C'est l'occasion de vous raconter les origines de mon engagement dans la santé auprès des femmes...
La femme et le monde de la santé
Le genre est peu pris en compte dans la recherche médicale. Par défaut, c'est le genre masculin qui prime. Les organismes masculins qui ne présentent pas de variations hormonales cycliques sont plus facilement étudiés. Inclure les femmes dans les protocoles de recherche est parfois plus complexe et plus couteux. A en oublier que les hommes et les femmes ont des physiologies différentes à de nombreux points de vue!
Alors quand arrêterons nous de penser en termes de maladie mais de patient ?

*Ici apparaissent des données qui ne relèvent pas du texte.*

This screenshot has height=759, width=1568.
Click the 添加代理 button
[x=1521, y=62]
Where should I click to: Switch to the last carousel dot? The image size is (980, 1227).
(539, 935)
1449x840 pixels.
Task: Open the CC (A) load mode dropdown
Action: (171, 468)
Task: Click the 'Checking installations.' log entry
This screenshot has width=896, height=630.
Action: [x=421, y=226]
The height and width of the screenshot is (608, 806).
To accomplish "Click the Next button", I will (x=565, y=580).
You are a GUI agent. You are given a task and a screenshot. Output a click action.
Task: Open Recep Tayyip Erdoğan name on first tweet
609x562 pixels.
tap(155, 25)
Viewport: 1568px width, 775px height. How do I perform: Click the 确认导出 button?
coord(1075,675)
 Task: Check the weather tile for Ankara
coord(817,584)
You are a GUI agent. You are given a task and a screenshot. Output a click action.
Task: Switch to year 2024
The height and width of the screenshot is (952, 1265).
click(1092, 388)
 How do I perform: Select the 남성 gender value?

Un rapport de la Haute Autorité de Santé (HAS) publié en 2020 a ainsi fait ce triste constat et recommande de « considérer explicitement le sexe dans les essais cliniques sur les produits de santé et les actes médicaux pour que les potentielles différences soient considérées et mieux documentées. »
Pour vous donner un exemple concret : les troubles cardiaques. Les maladies cardio-vasculaires sont la première cause de mortalité dans le monde chez les femmes.
Saviez-vous que les symptômes d’infarctus les plus connus, comme les douleurs irradiantes à la poitrine, la douleur au bras gauche, la transpiration, correspondent à des symptômes ressentis principalement chez les hommes ?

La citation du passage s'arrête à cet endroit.